她郑重其事的拍了拍掌,门外走进来青山等人,两个身高体壮的家丁,齐齐站在许兮菀面前。
许兮菀需要仰头才能看到他们。
这么大这么壮的块头,随便压下来,就能要她半条命。
许兮菀脸色变了,气急败坏的看向青果,道,“你做什么!”
“大姑娘说二姑娘若是不配合,那就只能将您绑了去。”青果客客气气的笑着答。
许兮菀呼哧呼哧喘着气,咬牙道,“她凭什么?把本姑娘当成下人还是犯人?许知意,别以为你当了家,就可以为所欲为!”
“二姑娘就是喊破了嗓子,我家姑娘也听不着。”青果道,“您还是想想,是自己跟奴婢过去呢,还是被奴婢绑了去,这全府上上下下的人都在看着呢,说句老实话,真被绑了去,二姑娘您脸上也没光。”
青果说完侧身让开道路,颔首道,“二姑娘,您请吧?”
许知意!
要是她现在在她面前,她恨不得把她掐死!
许兮菀愤愤的跺了跺脚,使劲儿撞了下青果的肩头,才闷着头阔步往外走去。
许知意在祠堂等着。
许兮菀因为心中有气,走路都是带着风的,尤其在她看见了许知意后,大步走改成了小跑。
“许知意!”她人还未到,声音先到,气势汹汹的道,“你究竟想做什么?凭什么叫人绑我?”

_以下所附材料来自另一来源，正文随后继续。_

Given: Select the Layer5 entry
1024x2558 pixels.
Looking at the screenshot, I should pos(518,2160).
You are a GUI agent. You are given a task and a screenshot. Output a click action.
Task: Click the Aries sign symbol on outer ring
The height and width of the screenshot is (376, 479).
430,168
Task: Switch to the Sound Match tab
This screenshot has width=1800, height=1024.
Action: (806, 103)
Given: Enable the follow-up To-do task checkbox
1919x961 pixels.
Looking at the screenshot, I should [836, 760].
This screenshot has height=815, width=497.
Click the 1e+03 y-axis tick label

“你若是配合,又怎么会被绑。”许知意缓缓转过头来,脸上没有多余的表情,“过来跪下。”
“跪下?”许兮菀想笑,“你凭什么喊我跪下?爹爹呢?我要找爹爹!许知意,你真是管家的时间久了,就忘记自己的身份了!你有什么权力让我跪下!”
“就凭我是你阿姐。”与她的激动愤怒相比,许知意口吻平平,她平静的看向她,“在你面前的是列祖列宗,就算是阿爹在此,你也得跪,你喊什么冤?况且,我今日在这里恭候你,奉的是爹爹的命。”
“我不信!”许兮菀似笑非笑,自打之前出事后,她知道在府上早就丢尽了人,于是现在也顾不得什么大家闺秀的淑女礼仪,大喊大叫的说道,“我要见爹爹,我不信!有什么事,非要你来跟我说?青桥,去请爹爹!告诉他,许知意想害死我!”
“荒谬。”许知意见她不到黄河不死心,招来青果,说道,“既然你非要见爹爹,那么就从了你。青果,你和青桥一同去请爹爹。”
许兮菀用眼睛剜着她,冷笑连连。